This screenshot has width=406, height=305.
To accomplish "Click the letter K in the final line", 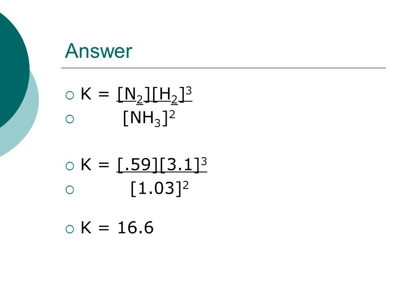I will [86, 227].
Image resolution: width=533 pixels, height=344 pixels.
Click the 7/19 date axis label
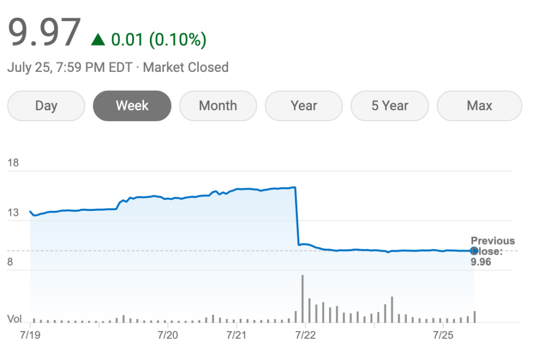(30, 334)
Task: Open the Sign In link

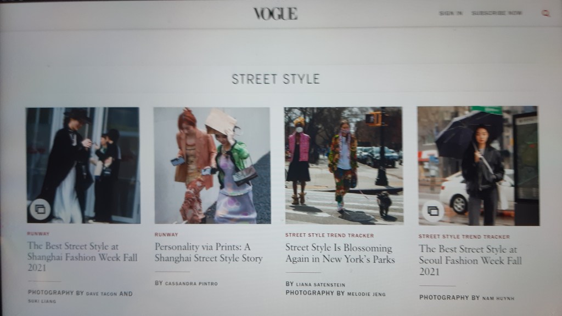Action: point(451,13)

[The task]: Your task is to print exactly the lines from the one containing "Click the 7/19 date axis label" through the final line of the records above, with no pictures and nothing more.

[Result for this task]:
Click the 7/19 date axis label
(30, 334)
Task: Open the Sign In link

Action: point(451,13)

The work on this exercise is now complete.